Esprit es-tu là ? Quand l'invisible nous guide
Magazine » Enquêtes

L'allure de l'âme

Notre façon de nous habiller ou de nous maquiller raconte notre histoire, elle témoigne également de nos désirs conscients et inconscients, à la frontière entre nous et l’autre,
l’intime et le monde extérieur. Décryptage…

Il y a ces jours de grosse fatigue où l’on a juste envie de se lover dans un gros pull informe. Ces jours d’incertitude rebelle où l’on se réfugie au fond de sa capuche. Ces jours de légèreté amoureuse où l’on prend plaisir à souligner sa silhouette et à illuminer son visage d’un zeste de maquillage… « Les vêtements ont une mystique, une spiritualité, estime la créatrice Salima Abdel-Wahab. Ils nous protègent, nous annoncent. » Leur coupe crée une onde de forme. Leur mouvement impacte notre allure. Leur couleur et leur matière rayonnent d’une énergie particulière. « Le rouge peut motiver à aller de l’avant, le bleu adoucir une personnalité», indique-t-elle. Souvent, pourtant, nous n’avons pas conscience de ce que nous portons. Salima Abdel-Wahab invite à y prêter attention. « Le vêtement est une attitude, une réflexion sur l’identité, dit-elle. Le jour où l’on souhaite se donner, dans la perspective d’un rendez-vous galant, par exemple, on s’apprête, on se serre. Un soir de concert, en revanche, on mettra une robe ample, pour être dans l’ouverture et la réception. »

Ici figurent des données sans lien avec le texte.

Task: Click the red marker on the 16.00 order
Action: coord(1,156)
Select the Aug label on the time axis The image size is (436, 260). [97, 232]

Que disent nos choix vestimentaires de nos états d’âme et de la façon dont nous nous percevons ? Comment pourraient-ils mieux exprimer nos élans intérieurs ? Née à Tanger, formée à Malaga, initiée à la musique gnawa, nourrie d’origines marocaines, allemandes et espagnoles, Salima Abdel-Wahab regrette que nous soyons si introvertis dans notre manière de nous vêtir, comme plombés par le regard de l’autre, le poids des modes et de la norme. « Où sont l’humeur, l’humour, l’expression du plus profond ? s’interroge-t-elle, la silhouette haute, l’œil perçant, l’intelligence intuitive et la chevelure folle. Certes, dans une tenue, je dois d’abord me sentir bien. Mais ensuite, je peux entrer dans le jeu, essayer de saisir quelle énergie m’anime et quelle est celle du vêtement. »

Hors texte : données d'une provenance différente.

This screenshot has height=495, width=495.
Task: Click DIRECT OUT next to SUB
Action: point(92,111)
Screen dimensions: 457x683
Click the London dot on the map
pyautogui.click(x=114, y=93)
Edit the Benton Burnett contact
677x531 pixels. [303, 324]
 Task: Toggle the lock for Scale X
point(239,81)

En alliant l’élégance de tissus naturels et de teintes « de terre et d’ancrage » à des coupes fluides et des touches de couleurs vives, les siens sont révélateurs de son lien à la nature et aux cultures ethniques. « De mon amour du voyage, j’ai aussi retiré le sens de la praticité et de la réversibilité, note-t-elle. J’aime que mes créations soient confortables. Une de mes clientes, un ancien top model, a été victime d’une maladie qui ne cessait de la tasser. Mes vêtements l’ont aidée à se sentir mieux. »


Activer les potentiels


Consultante en « psycho-beauté », Alexandra Viragh note que 80 % de ce que nous communiquons de nous-mêmes ne passent pas par les mots, mais par notre posture, notre gestuelle, notre visage. « Une soixantaine de muscles structurent nos expressions, dit-elle. La manière dont nous les contractons est révélatrice.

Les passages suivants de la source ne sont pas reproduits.